In this instance, however, a cupcake wasn't beaten down. No, in this case, one perennial powerhouse (Alabama) slayed another (Michigan) and in doing so, Alabama made a statement as the best team in the land (no offense, USC).
But this win has risen so many other questions already in the young college football season. For one, if the eighth-ranked team in the nation can't even hang with second-ranked Alabama on a neutral stage, what does that saw about the rest of the teams across the college football landscape? Do they even stand a chance?
That's something we'll have to wait to have answered later down the road. But one question that can be answered, at least with our opinion, is would a perennial college football powerhouse team like Alabama be able to compete with the worst of the NFL teams like say, the Browns, Rams, etc.?

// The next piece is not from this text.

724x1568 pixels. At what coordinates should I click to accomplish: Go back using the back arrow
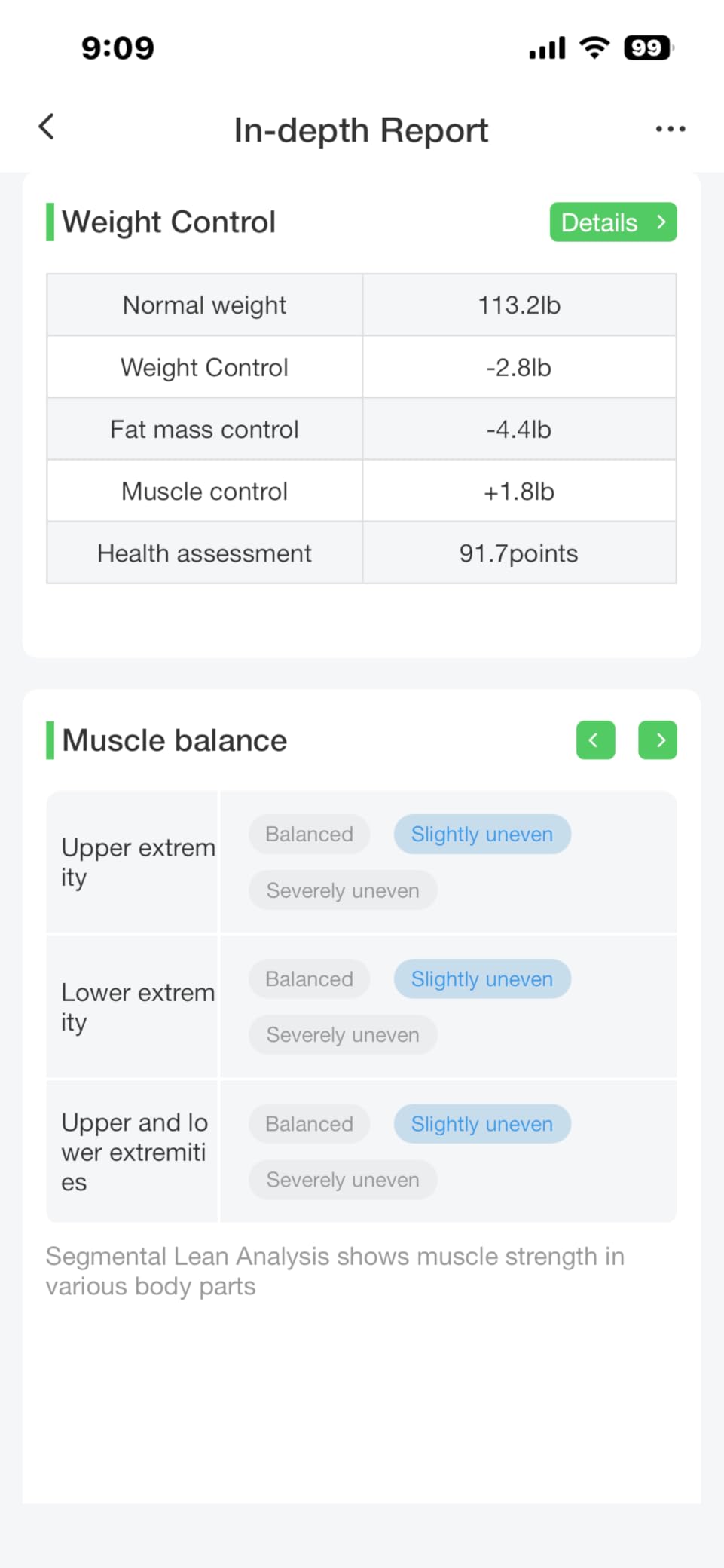click(45, 127)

I'm here to tell you that they could not — and here's why.
First, the NFL is full of professionals.
When I say that, I basically mean this — every player in the NFL is paid to do a job and that job is football. No college classes or homework to try and balance along with your football activities. Once you're in the NFL, even if you're a bottom tier player, you're part of an elite group of athletes that are the best at what they do. NFL players eat, breathe, sleep and live football 24/7. It's not just a job, it's the players' livelihood, which is all the more reason that they put every ounce of effort into improving their craft every single day.
For some college players, this is obviously not the case, seeing as how only a handful of guys, even from teams like Alabama, LSU, USC, etc. will even make it in the NFL.
Case in point, college football teams may have a few standout players throughout the roster who are big enough, fast enough, or strong enough to make it on Sundays, but everyone on an NFL roster has already proven they are big enough, fast enough and strong enough. Big difference.
Hell, even if Alabama played the Rams. Browns, etc. in Tuscaloosa, the professional team would still win comfortably.
It's simple. Alabama may be a big fish and at the top of the college football world, but that's just it — only in the pond of college football. The pros is another level entirely.
To put it simply, the pros are pros and are paid as pros for a reason. They're the best and were good enough to make it at the highest level of football competition. Thus, even the best collegiate team wouldn't stand a chance even the worst professional team on the gridiron.